----- Data entries -----

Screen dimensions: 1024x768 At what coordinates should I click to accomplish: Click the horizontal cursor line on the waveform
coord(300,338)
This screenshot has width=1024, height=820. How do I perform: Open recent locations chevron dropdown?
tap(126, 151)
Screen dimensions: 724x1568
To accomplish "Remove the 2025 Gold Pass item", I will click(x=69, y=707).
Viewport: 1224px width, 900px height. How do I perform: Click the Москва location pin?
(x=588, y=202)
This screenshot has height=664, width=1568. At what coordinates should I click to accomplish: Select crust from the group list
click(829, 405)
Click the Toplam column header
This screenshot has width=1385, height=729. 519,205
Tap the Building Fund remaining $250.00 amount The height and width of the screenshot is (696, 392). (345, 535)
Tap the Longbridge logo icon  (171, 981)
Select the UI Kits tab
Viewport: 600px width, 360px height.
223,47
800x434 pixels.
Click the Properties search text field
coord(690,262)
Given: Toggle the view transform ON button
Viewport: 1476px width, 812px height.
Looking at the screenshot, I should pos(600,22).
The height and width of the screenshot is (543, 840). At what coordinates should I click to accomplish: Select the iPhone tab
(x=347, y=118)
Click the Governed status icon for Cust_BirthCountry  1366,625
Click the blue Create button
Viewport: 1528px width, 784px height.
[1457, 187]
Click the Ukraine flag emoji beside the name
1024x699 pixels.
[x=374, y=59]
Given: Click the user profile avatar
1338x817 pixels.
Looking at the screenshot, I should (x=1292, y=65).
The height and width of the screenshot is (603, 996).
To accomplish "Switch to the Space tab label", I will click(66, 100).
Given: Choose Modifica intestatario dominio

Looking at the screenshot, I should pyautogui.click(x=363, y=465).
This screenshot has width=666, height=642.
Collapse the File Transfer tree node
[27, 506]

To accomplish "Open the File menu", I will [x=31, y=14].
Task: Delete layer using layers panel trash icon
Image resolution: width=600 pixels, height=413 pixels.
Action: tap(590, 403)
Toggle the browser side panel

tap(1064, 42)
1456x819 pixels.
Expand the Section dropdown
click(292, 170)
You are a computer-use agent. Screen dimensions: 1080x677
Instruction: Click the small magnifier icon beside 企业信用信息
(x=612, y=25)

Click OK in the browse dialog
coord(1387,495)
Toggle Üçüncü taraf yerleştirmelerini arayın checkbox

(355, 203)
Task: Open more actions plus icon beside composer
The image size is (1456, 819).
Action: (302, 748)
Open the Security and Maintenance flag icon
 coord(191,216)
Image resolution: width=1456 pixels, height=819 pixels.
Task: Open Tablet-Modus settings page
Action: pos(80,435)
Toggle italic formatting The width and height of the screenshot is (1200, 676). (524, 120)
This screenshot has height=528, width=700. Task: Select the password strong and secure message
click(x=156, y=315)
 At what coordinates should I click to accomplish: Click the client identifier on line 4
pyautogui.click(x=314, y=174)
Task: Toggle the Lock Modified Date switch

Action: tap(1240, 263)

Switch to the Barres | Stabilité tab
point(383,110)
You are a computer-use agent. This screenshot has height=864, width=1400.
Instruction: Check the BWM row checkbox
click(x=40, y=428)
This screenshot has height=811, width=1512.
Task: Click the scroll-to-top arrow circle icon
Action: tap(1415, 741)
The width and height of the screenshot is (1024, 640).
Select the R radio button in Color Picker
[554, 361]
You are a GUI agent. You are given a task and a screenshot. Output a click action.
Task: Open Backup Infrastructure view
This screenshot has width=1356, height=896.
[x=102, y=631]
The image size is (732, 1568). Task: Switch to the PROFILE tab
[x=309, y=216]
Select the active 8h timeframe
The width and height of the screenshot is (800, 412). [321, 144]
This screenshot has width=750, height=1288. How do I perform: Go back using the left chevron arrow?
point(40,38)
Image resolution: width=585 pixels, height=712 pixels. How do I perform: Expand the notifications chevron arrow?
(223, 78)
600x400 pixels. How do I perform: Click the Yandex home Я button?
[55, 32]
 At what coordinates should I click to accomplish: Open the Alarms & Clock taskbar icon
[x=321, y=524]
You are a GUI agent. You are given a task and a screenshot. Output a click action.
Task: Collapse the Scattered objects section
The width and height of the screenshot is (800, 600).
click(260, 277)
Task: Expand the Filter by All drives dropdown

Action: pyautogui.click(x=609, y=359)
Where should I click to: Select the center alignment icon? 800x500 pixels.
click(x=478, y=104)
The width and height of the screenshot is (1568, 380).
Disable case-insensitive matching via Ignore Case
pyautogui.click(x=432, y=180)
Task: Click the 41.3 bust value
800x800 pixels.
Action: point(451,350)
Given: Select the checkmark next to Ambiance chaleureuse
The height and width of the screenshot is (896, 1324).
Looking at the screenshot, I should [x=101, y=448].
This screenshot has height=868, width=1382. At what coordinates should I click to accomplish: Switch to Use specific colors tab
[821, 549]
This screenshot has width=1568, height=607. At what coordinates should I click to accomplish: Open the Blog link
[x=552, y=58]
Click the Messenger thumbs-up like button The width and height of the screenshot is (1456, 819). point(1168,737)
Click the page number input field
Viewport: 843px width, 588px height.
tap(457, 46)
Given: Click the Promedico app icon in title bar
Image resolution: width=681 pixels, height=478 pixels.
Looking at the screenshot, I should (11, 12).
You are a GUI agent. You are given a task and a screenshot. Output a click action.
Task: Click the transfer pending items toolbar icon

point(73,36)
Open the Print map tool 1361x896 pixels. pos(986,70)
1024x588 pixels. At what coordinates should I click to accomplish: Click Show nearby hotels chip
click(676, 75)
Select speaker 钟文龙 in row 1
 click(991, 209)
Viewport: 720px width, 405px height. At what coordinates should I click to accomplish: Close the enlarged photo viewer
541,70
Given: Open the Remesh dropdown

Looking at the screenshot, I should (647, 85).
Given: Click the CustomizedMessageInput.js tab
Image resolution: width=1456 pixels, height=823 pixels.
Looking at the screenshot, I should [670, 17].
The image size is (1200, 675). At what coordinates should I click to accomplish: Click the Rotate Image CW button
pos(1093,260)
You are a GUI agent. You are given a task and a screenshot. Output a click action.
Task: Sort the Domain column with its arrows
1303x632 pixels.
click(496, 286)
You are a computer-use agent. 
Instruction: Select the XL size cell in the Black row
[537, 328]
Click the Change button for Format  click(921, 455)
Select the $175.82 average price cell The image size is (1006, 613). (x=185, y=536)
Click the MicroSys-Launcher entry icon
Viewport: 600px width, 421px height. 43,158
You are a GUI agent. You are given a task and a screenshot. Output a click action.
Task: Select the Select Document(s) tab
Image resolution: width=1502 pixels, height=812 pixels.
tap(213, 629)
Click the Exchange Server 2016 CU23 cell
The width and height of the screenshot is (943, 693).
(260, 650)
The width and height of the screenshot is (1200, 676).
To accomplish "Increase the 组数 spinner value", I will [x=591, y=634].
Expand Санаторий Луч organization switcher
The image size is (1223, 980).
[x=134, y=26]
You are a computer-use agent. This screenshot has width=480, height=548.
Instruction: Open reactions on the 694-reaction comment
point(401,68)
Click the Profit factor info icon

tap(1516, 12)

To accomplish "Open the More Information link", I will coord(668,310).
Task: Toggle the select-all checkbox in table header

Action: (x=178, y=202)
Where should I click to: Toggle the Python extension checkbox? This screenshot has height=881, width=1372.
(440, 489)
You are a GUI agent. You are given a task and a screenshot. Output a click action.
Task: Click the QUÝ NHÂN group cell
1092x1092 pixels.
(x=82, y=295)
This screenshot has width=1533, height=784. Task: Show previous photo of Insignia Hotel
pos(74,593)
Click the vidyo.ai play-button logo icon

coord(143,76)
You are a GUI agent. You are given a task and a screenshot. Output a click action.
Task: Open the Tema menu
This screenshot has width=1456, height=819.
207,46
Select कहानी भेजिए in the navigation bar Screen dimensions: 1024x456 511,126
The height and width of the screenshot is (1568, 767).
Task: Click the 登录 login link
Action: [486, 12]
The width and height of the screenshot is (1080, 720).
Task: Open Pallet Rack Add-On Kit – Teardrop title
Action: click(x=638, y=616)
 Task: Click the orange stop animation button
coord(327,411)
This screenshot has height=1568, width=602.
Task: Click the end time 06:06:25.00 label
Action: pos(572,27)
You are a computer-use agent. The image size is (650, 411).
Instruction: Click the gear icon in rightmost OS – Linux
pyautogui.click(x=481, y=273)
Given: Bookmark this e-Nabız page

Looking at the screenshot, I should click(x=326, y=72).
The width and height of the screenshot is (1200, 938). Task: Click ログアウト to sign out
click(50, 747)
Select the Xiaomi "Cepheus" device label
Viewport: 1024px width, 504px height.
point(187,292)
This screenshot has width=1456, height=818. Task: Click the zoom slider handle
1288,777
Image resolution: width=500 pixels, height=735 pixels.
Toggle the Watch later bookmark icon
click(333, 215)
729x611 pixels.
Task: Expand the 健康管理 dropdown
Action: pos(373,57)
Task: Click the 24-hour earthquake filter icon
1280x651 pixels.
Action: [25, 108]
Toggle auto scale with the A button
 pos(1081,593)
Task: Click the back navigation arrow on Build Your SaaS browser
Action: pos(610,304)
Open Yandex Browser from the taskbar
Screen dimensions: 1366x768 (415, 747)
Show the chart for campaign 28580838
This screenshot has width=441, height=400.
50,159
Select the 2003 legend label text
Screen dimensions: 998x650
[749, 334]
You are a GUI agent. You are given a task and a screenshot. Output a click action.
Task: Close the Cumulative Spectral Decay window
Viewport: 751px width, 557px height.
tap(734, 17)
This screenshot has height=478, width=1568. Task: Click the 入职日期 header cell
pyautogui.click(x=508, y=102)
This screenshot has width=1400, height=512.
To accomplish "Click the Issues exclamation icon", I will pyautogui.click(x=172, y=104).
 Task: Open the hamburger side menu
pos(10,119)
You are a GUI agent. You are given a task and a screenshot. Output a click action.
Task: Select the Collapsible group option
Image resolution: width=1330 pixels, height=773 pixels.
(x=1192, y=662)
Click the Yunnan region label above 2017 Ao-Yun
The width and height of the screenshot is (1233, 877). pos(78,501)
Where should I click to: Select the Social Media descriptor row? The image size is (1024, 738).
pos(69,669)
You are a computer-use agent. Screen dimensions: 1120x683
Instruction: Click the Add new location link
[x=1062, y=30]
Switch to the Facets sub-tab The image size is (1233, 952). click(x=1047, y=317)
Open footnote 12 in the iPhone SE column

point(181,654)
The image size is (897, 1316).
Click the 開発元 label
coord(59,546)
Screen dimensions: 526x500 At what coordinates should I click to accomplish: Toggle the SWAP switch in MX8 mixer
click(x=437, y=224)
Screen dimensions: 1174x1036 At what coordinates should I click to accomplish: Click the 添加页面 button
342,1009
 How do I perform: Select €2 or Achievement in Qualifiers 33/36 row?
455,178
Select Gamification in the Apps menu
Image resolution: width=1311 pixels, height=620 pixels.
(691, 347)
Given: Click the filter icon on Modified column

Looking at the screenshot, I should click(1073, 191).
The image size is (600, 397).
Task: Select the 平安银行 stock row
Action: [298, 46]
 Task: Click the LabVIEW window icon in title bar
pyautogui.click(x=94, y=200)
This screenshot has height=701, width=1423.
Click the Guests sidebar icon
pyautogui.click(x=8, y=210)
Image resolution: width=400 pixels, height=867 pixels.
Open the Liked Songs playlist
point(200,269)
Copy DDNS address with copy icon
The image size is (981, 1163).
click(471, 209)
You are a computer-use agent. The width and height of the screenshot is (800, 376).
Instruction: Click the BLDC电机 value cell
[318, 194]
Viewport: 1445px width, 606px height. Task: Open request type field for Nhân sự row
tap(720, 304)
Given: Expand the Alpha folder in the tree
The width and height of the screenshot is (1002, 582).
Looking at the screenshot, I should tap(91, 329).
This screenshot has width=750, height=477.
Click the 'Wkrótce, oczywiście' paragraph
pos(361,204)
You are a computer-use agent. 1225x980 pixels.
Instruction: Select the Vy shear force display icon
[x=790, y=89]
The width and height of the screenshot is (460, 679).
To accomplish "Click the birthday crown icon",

-----

Copy out the entries word for word, from the very first line down to the line containing "coord(1387,495)", including both of those lines.

## Solution to the exercise:
Screen dimensions: 1024x768 At what coordinates should I click to accomplish: Click the horizontal cursor line on the waveform
coord(300,338)
This screenshot has width=1024, height=820. How do I perform: Open recent locations chevron dropdown?
tap(126, 151)
Screen dimensions: 724x1568
To accomplish "Remove the 2025 Gold Pass item", I will click(x=69, y=707).
Viewport: 1224px width, 900px height. How do I perform: Click the Москва location pin?
(x=588, y=202)
This screenshot has height=664, width=1568. At what coordinates should I click to accomplish: Select crust from the group list
click(829, 405)
Click the Toplam column header
This screenshot has width=1385, height=729. 519,205
Tap the Building Fund remaining $250.00 amount The height and width of the screenshot is (696, 392). (345, 535)
Tap the Longbridge logo icon  (171, 981)
Select the UI Kits tab
Viewport: 600px width, 360px height.
223,47
800x434 pixels.
Click the Properties search text field
coord(690,262)
Given: Toggle the view transform ON button
Viewport: 1476px width, 812px height.
Looking at the screenshot, I should pos(600,22).
The height and width of the screenshot is (543, 840). At what coordinates should I click to accomplish: Select the iPhone tab
(x=347, y=118)
Click the Governed status icon for Cust_BirthCountry  1366,625
Click the blue Create button
Viewport: 1528px width, 784px height.
[1457, 187]
Click the Ukraine flag emoji beside the name
1024x699 pixels.
[x=374, y=59]
Given: Click the user profile avatar
1338x817 pixels.
Looking at the screenshot, I should (x=1292, y=65).
The height and width of the screenshot is (603, 996).
To accomplish "Switch to the Space tab label", I will click(66, 100).
Given: Choose Modifica intestatario dominio

Looking at the screenshot, I should pyautogui.click(x=363, y=465).
This screenshot has width=666, height=642.
Collapse the File Transfer tree node
[27, 506]

To accomplish "Open the File menu", I will [x=31, y=14].
Task: Delete layer using layers panel trash icon
Image resolution: width=600 pixels, height=413 pixels.
Action: tap(590, 403)
Toggle the browser side panel

tap(1064, 42)
1456x819 pixels.
Expand the Section dropdown
click(292, 170)
You are a computer-use agent. Screen dimensions: 1080x677
Instruction: Click the small magnifier icon beside 企业信用信息
(x=612, y=25)

Click OK in the browse dialog
coord(1387,495)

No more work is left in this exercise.